Vaccination helps a person’s immune defences to overcome a common disease that they may be exposed to. Being vaccinated prevents people from catching the disease in the vast majority of cases.

In some cases, a person can still get a disease after being vaccinated, but the symptoms are milder and recovery is faster.

Some of the diseases that vaccines protect against are

  • hepatitis B
  • human papillomavirus infection (HPV)
  • influenza
  • measles, mumps and rubella
  • polio
  • tetanus
  • tuberculosis

Better for everyone

A vaccinated person is less likely to pass on an infectious disease to others, so vaccination can help protect those who cannot be vaccinated themselves. This includes

  • babies
  • children
  • older people
  • people with weak immune systems such as cancer patients

These groups benefit from others getting vaccinated, because the disease cannot then spread in the community.

A high number of vaccinations is required to help create this community immunity. When a high number of people are vaccinated, chains of infections are stopped. For example, according to the European Centre for Disease Prevention and Control (ECDC) 95% of people need to vaccinate against measles to prevent further spread in the community.  

Reducing the burden on people

By helping keep more people healthy, vaccination helps reduce the social and psychological toll of illness on people and lessens the burden on hospitals and healthcare systems. This means that resources can go to fighting other diseases, such as cancer or Alzheimer’s.

How do COVID-19 vaccines work?

Vaccines work by preparing a person's immune system (the body’s natural defences) to recognise and defend itself against a specific disease.

Building immunity

Most research on COVID-19 vaccines involves generating responses to all or part of a protein that is unique to the virus that causes COVID-19. When a person receives the vaccine, it will trigger an immune response. Most COVID-19 vaccines require two doses to build immunity.

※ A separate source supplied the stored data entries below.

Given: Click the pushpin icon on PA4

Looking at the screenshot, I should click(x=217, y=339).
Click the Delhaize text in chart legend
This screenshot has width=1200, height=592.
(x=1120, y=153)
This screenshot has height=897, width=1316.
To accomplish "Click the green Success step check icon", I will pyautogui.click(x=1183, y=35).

If the person is infected by the virus later on, the immune system recognises the virus. The system is then prepared to attack the virus.

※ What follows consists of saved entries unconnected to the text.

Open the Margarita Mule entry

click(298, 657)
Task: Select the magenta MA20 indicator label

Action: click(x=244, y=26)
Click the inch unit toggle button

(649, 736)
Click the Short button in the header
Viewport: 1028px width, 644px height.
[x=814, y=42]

Vaccines bought by the European Commission

Nucleic (mRNA) Acid vaccines

  • BioNTech/Pfizer
  • Moderna
  • CureVac

This type of vaccine contains part of the ‘instructions’ from the virus that causes COVID-19. This allows the body’s own cells to make a protein that is unique to the virus.

The person’s immune system recognises that this unique protein should not be in the body and responds by producing natural defences against infection by COVID-19.

mRNA technology explained

Protein-based vaccines

  • Sanofi/GSK
  • Novavax

This type of vaccine contains fragments of a protein that is unique to the virus.

These are enough for the person’s immune system to recognise that the unique protein should not be in the body and responds by producing natural defences against infection by COVID-19.

Viral vector vaccines

  • AstraZeneca
  • Johnson & Johnson

This type of vaccine uses a different, harmless virus to deliver the ‘instructions’ from the virus that causes COVID-19.

This allows the body’s own cells to make the protein unique to the COVID-19 virus.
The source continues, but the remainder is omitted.